U.S. Navy develops stronger lasers

High energy magazines power new shipboard weapons.

 

Having proved it can deploy and fire shipboard lasers, the U.S. Navy is moving at warp speed to develop lasers with more punch and power sources.

“We’re doing a lot more with lasers, Rear Adm. Ronald Boxall, director, Surface Warfare Division, said earlier this month at the annual Surface Naval Association national symposium.

The Navy plans to fire a 150-kw weapon off a test ship within a year, he said. “Then a year later, we’ll have that on a carrier or a destroyer or both.”

That’s quite a jump from the kw AN/SEQ-3(XN-1) Laser Weapon System (LaWS), which deployed in 2014 on the amphibious transport dock USS Ponce.

And the kind of power needed to power such a weapon won’t come with a simple flip of a switch.

“The Navy will be looking at ships’ servers to provide three times that much power,” says Donald Klick, director of business development, for DRS Power and Control Technologies. “To be putting out 150 kws, they (the laser systems) will be consuming 450 kws.”

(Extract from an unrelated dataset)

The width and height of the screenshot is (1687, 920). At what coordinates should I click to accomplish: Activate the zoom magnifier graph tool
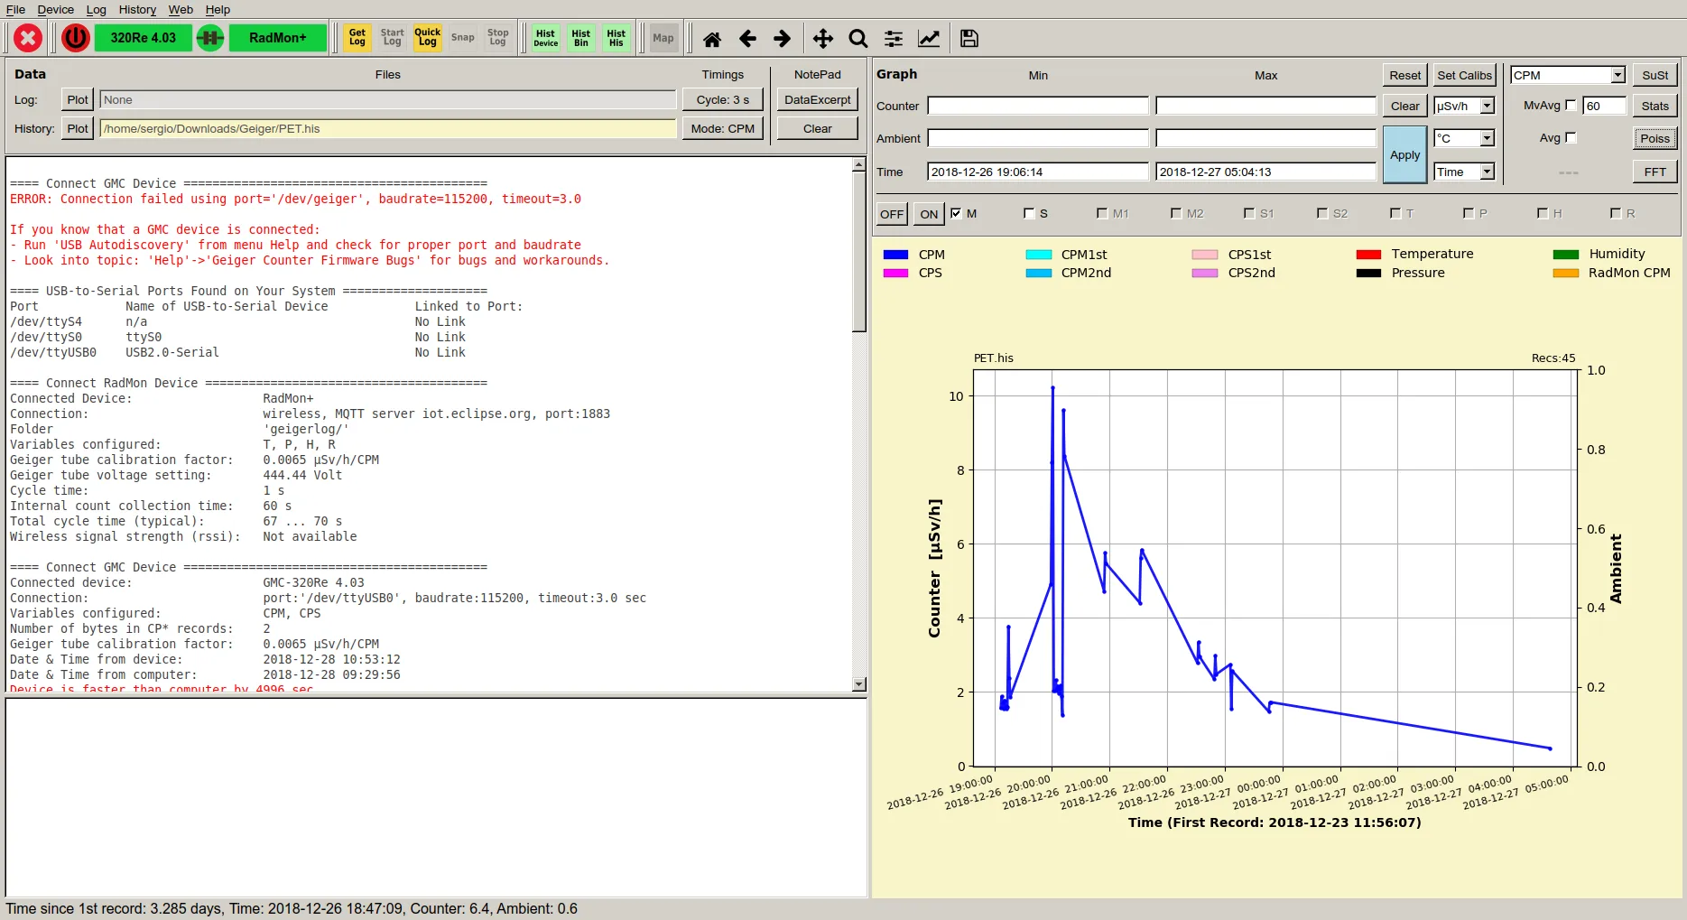(x=857, y=39)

That is more than most currently operational ships are designed to accommodate, at least when they are conducting other tasks. “Few power systems onboard ships can support sustained usage of a high-powered laser without additional energy storage,” noted a recent Naval Postgraduate School paper titled “Power Systems and Energy Storage Modeling for Directed Energy Weapons”.

The paper said, “The new DDG-1000 may have enough electrical energy, but other platforms … may require some type of ‘energy magazine.’ This magazine stores energy for on-demand usage by the laser. It can be made up of batteries, capacitors, or flywheels, and would recharge between laser pulses. The energy magazine should allow for sustained usage against a swarm of targets in an engagement lasting up to twenty minutes.

The DDG 1000 is built with what’s called a total ship computing environment, meaning software and blade servers manage not just the weapons systems on the ship but also handle the radar and fire control software and various logistical items such as water, fuel, oil and power for the ship, industry officials said.

The ship’s integrated power system, which includes its electric propulsion, helps generate up to 78 megawatts of on-board electrical power, something seen as key to the future when it comes to ship technologies and the application of anticipated future weapons systems such as laser weapons and rail guns. The ship’s electric drive uses two main turbine generations with two auxiliary turbine generators which power up two 35-megawatt advanced induction motors, developers explained.

Ideally, it would charge up as fast as it discharges, allowing for indefinite use (as long as there is ship’s fuel to expend). Low maintenance, high safety, and long lifespan are other desirable characteristics.

DRS Power and Control Technologies is one of the companies which is developing a specialized energy source. “We have enough for well over 100 shots before we go to recharge,” DRS’s Klick said during a break at SNA, pointing out there’s even a mode for continuous recharge. “If you’ve got power this kind of power, you don’t go Winchester.”

The DRS system uses a Li-Ion battery subsystem designed and provided by Lithiumstart housed in three distributed steel, welded cabinets that are 48” x 66” x 100” – although they are modular, Klick says, and can be arranged for a tailored fit. Each cabinet contains 18 drawers with 480 Li-Ion phosphate cells in each drawer.

The redundant power modules can provide 465 k each for a total of 930 kw. It can hold that full-power mark for about three minutes, Klick says – although most “lases” are normally of relatively short duration.

An at-sea demonstration of the magazine is slated for 2018, Klick says, mostly with the 150-kw laser being developed by Northrop Grumman for the Office of Naval Research.

The system still must go through rigorous Navy certification testing, Klick says.

He also sees the energy magazine as a candidate for other U.S. military units. “We’re looking at Air Force Special Forces on a C-130. You have to strike a car, but you’re worried about collateral damage. With that pinpoint accuracy, you don’t have to worry about collateral damage. You can just cause a car to stop running. There’s a lot more capability.”